*INFORMATION SHOWN*.
* * *

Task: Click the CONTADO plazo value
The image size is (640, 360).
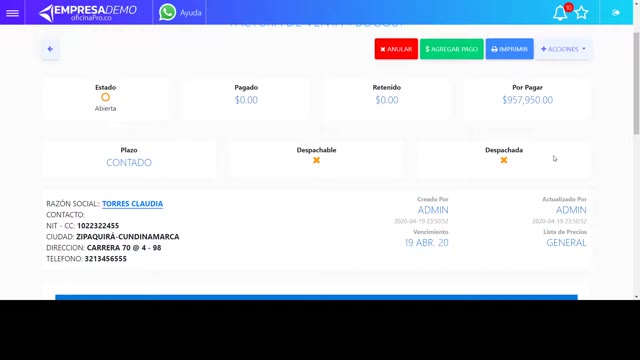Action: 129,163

* * *

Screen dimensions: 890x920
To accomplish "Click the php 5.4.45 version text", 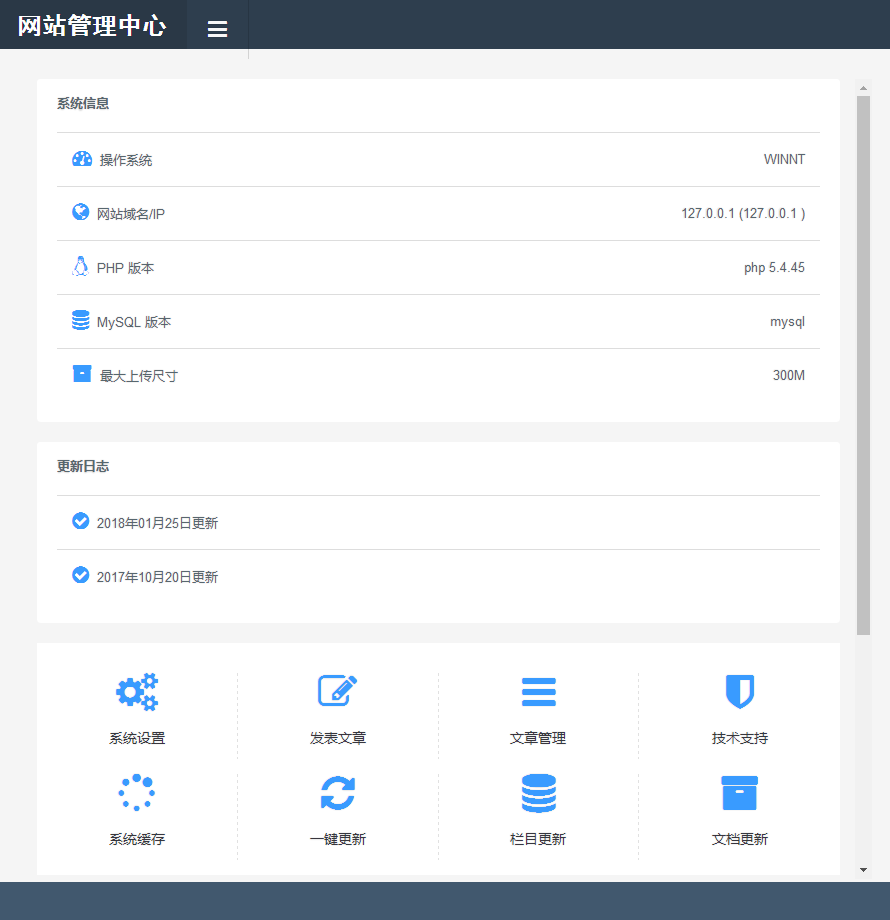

* * *

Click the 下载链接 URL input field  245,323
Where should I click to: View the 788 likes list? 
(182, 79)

* * *

*TO DO*.
Give back exactly, and solely, the section of the data above bounded by the line containing "Screen dimensions: 890x920" and the line containing "the php 5.4.45", both bounding lines included and pictures omitted.

*FINISHED EXERCISE*.
Screen dimensions: 890x920
To accomplish "Click the php 5.4.45 version text", 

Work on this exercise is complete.